Here's what we want to see come to the iPad in iOS 10.

I love my iPad Pro, and using it as my sole laptop over the last six months has been an exhilarating look at working on the go sans Mac. But it's not without challenges and workarounds. For the iPad Pro to truly take the next step into the laptop computing world, we need more.

Earlier this year, I polled Twitter and iMore readers, asking for their top picks in regards to iPad Pro software improvements. Here are the top twenty improvements we're hoping to see Apple implement as part of iOS 10 when it's previewed later this month.


Slide Over and Split View were great first strides into the world of iPad multitasking, but with iOS 10, it's time to take working in multiple apps to the next level. Splitting the screen in half makes perfect sense for the iPad, and I'm not calling for an iOS future cluttered with windows; as-is, however, Split View is clunky and in need of a turbocharge.
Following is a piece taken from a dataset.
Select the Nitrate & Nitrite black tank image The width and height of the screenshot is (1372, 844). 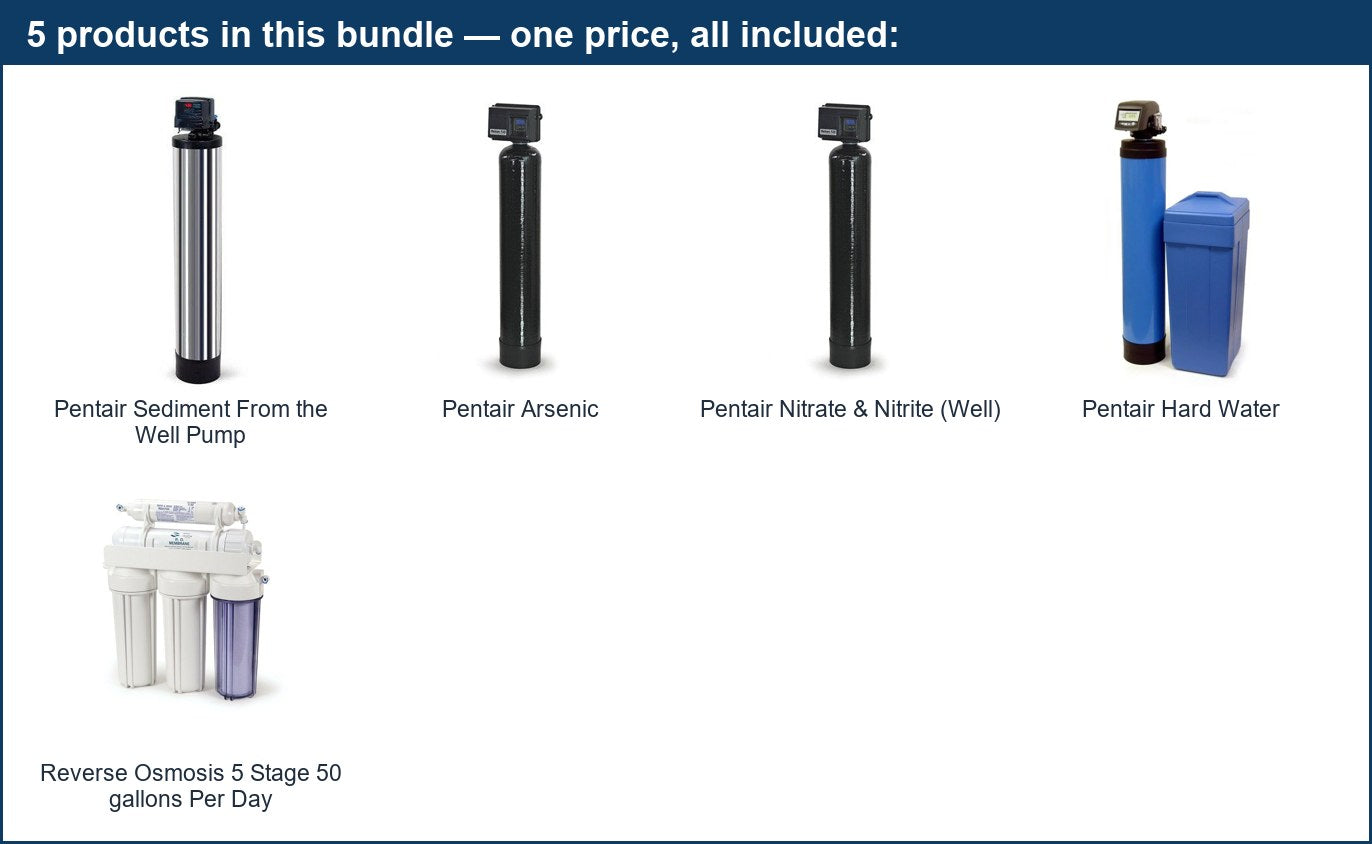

1. Rethink the Split View Controller

There are a few different fixes to make multitasking truly a stand-out part of iOS 10, but the biggest piece of that puzzle is fixing the Split View picker itself. Scrolling through a lengthy list of every app you've ever opened that's Split View compatible was a good hotfix. For iOS 10, I'm hoping for an app picker that's organized, searchable, and even might reflect my home screen. And for even better navigation, let's add a Split View launcher to each app window, rather than Command-Tab (if a hardware keyboard is installed) relegated to switching the left pane, while the right pane uses the default swipe-down screen.

My secret end-game hope is for a more Mission Control-style view of my iPad.

Though I don't expect it to show up as soon as iOS 10, my secret end-game hope is for a more Mission Control-style view of my iPad: Multiple "screens", each of which can hold multiple full apps or two apps in Split View. Instead of switching from app to app with a four-finger swipe, you could switch from Split View to Split View.

2. Multiple versions of the same app in Split View

Sometimes you just want to look at multiple documents in Notes, compare several PDFs or emails, or have two browser windows open at once. There are some apps that attempt to provide this functionality, but you're ultimately using two different programs — not the most user-friendly experience. If iOS 10 let you add multiple instances of each app to Split View, it could open up a lot more flexibility where the user was concerned.

3. Drag and drop between Split View

A no-brainer addition: If I have Photos and Mail open, for example, let me drag a photo from the Photos app to a new Mail message. I get why this wasn't an iOS 9 addition — when you're moving data from one sandboxed application to another, you want to be sure you're not compromising security or providing a messy gesture interaction — but it seems an absolute must-have for advancing the iPad experience in iOS 10.

4. Universal Split View support for system apps

As of iOS 9, you can't use Split View in the Music app, Settings, or the App Store, among others. This is as crazy as some of Apple's apps not being sandboxed on OS X: If it's technology the company wants third-party apps to embrace, all Apple's system apps need to do it. (And it's just confusing to the average user to tell them that only some of their apps can use multitasking.)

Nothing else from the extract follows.